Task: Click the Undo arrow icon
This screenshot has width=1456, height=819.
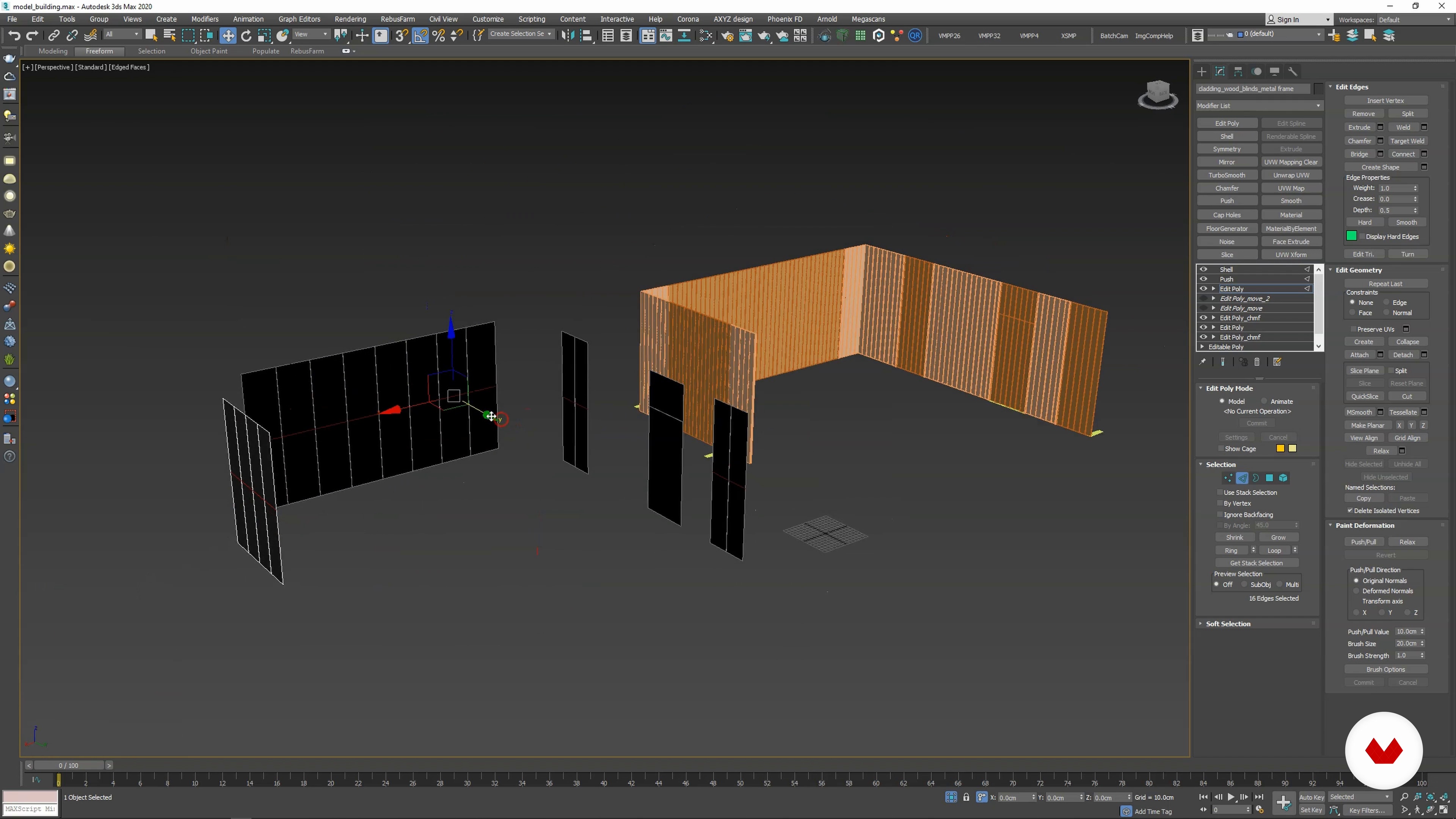Action: coord(14,36)
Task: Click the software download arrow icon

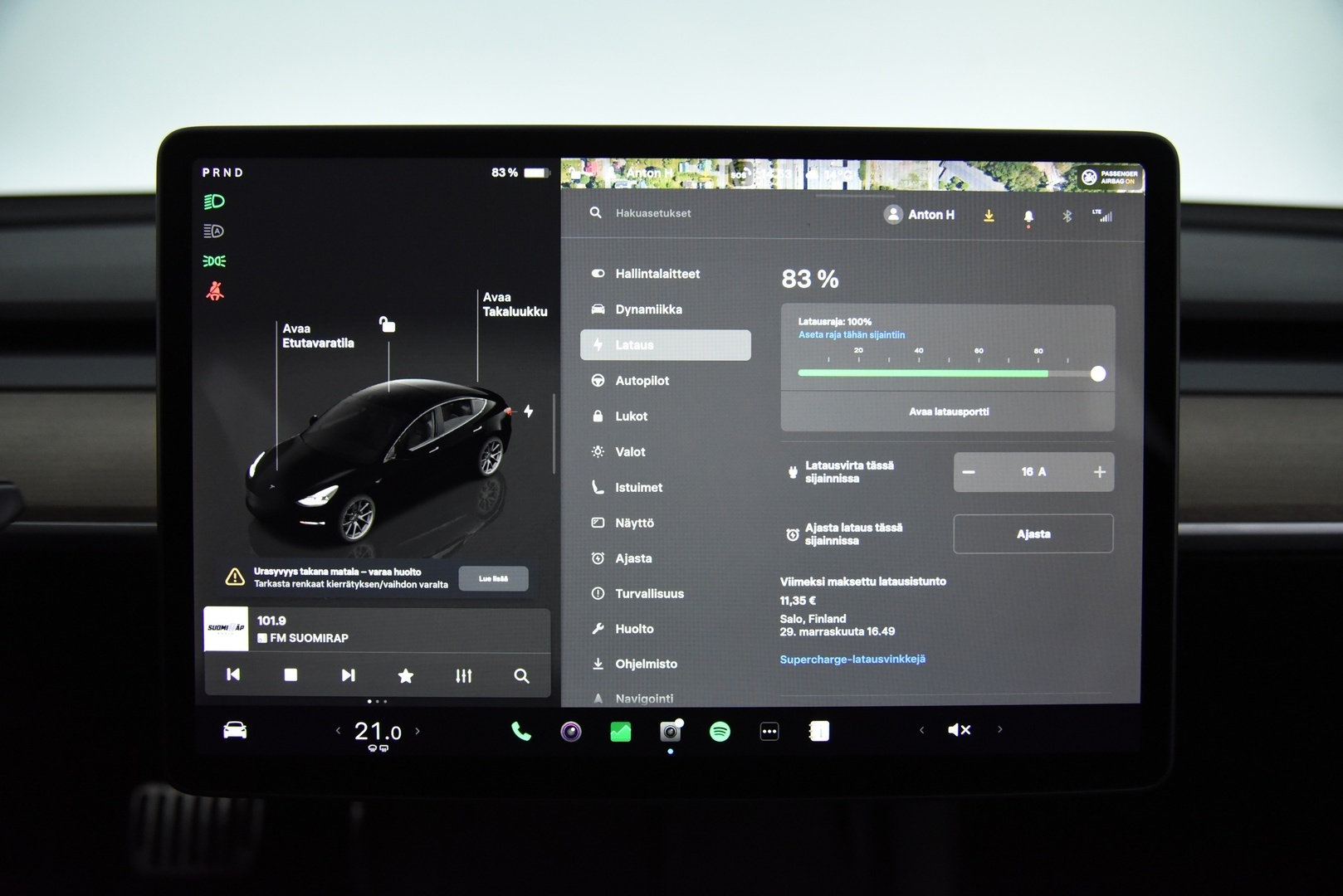Action: (x=989, y=214)
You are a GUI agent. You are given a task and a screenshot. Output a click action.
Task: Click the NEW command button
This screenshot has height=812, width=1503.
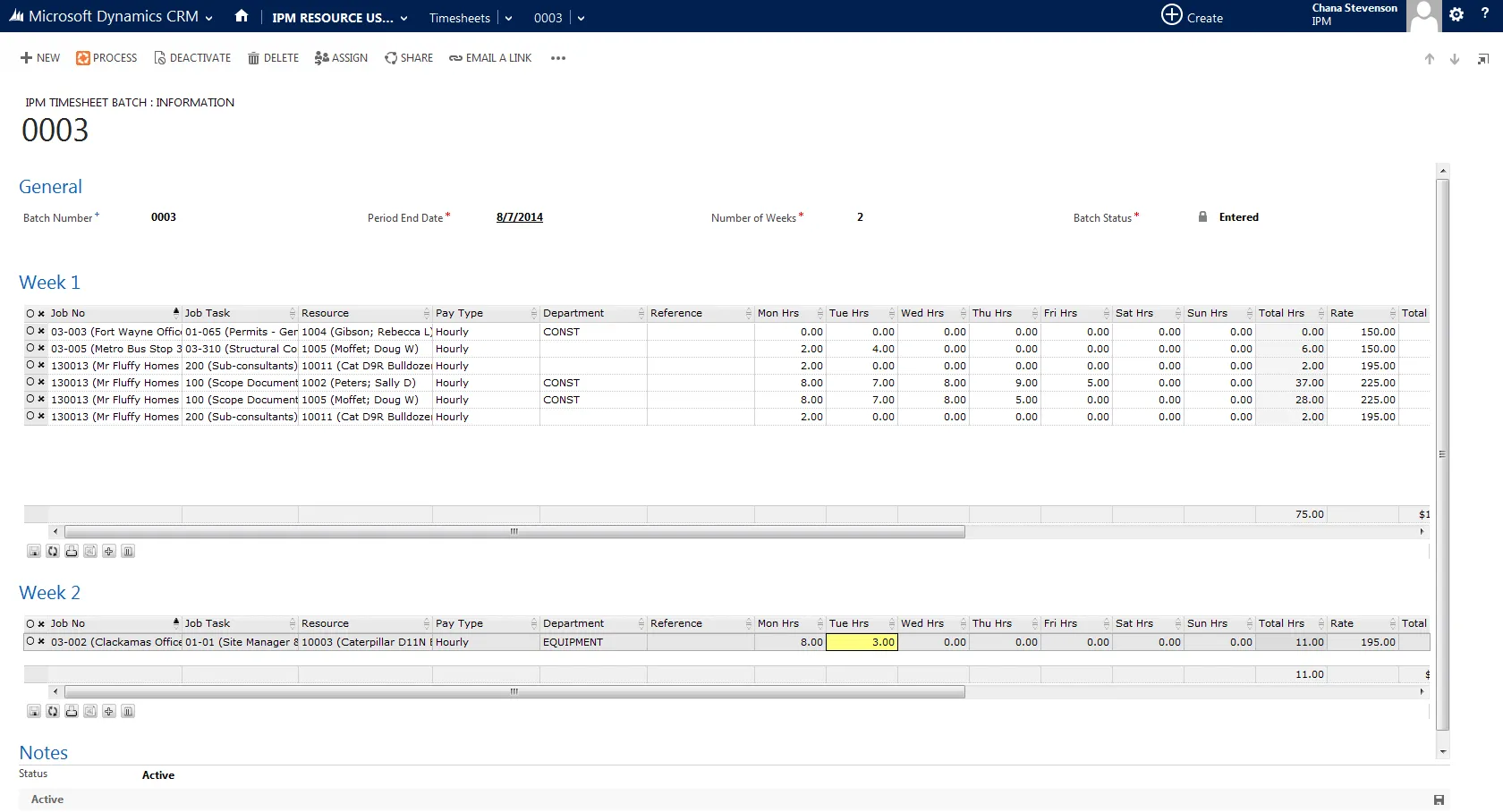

◇ ◇ ◇ ◇

• _What the task requires_: Recreate the listing above word for word, dropping each picture it contains.

• _Written answer_:
Task: Click the Undo arrow icon
This screenshot has width=1456, height=819.
Action: coord(14,36)
Task: Click the software download arrow icon

Action: (x=989, y=214)
You are a GUI agent. You are given a task and a screenshot. Output a click action.
Task: Click the NEW command button
This screenshot has height=812, width=1503.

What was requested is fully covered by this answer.